| GIVEN REQUEST |
Can you output the items below as a numbered list, starting at the line containing "Given: Insert a hyperlink in the editor" and ending at the last line of the items, skipping blank lines? Leave the pictures out.
━━━ EXTRACTED RECORDS
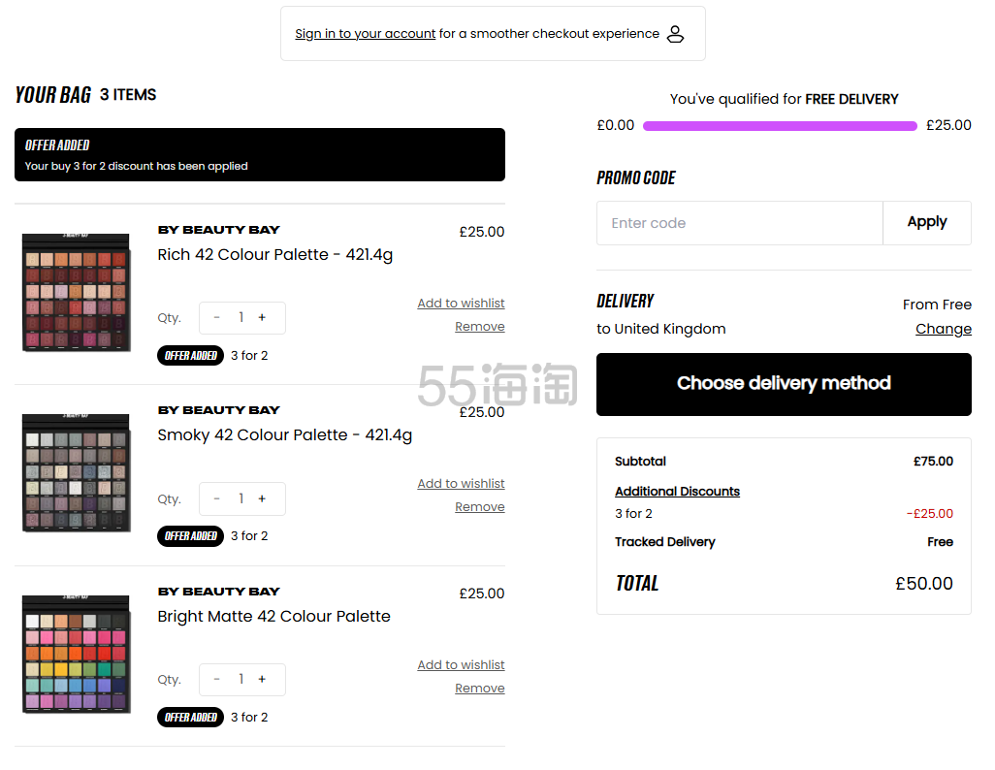Increase quantity of Bright Matte 42 Palette
995x770 pixels.
262,679
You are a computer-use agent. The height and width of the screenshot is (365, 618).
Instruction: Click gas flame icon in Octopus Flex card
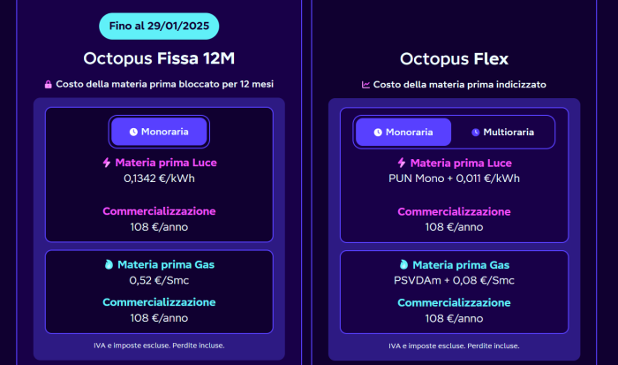pos(403,264)
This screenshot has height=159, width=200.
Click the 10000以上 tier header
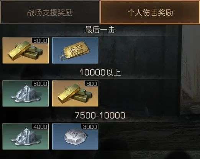point(100,72)
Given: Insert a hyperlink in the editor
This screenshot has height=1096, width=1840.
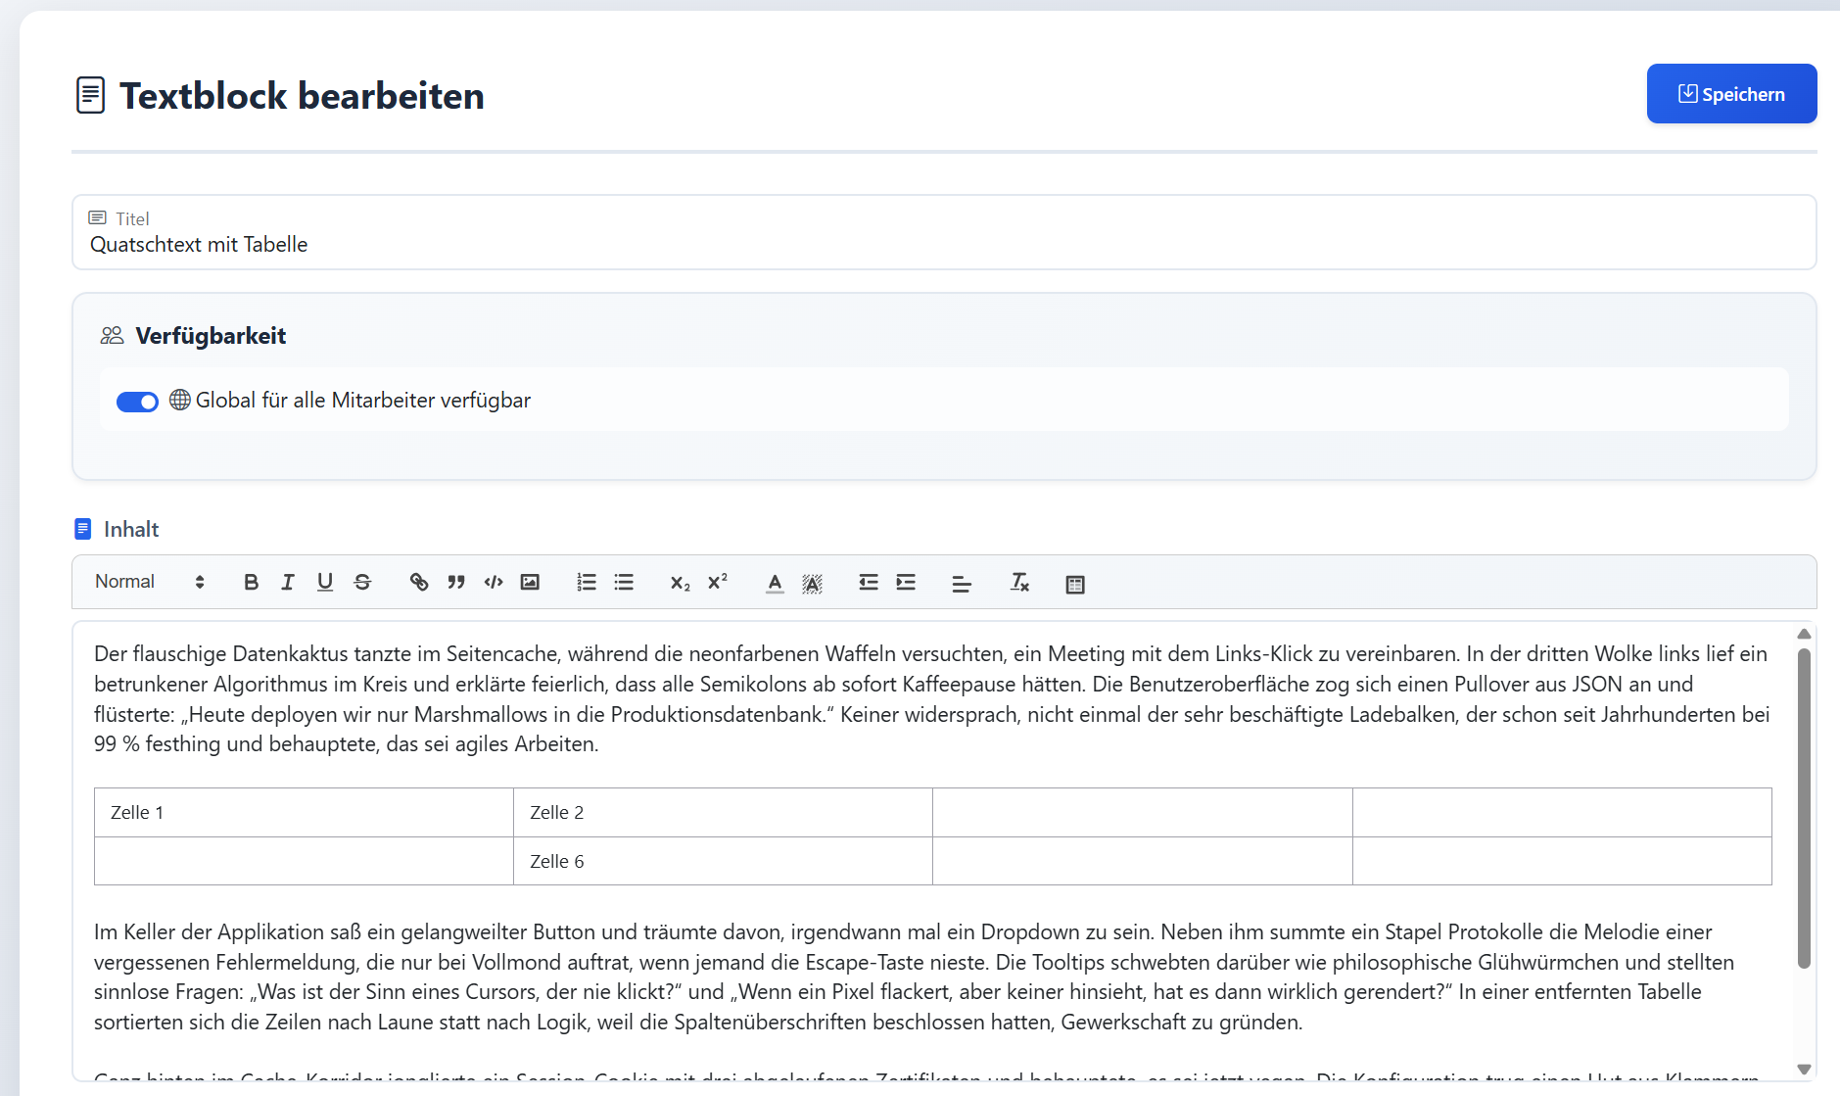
━━━━━━
| OUTPUT OF THE TASK |
1. Given: Insert a hyperlink in the editor
2. This screenshot has height=1096, width=1840.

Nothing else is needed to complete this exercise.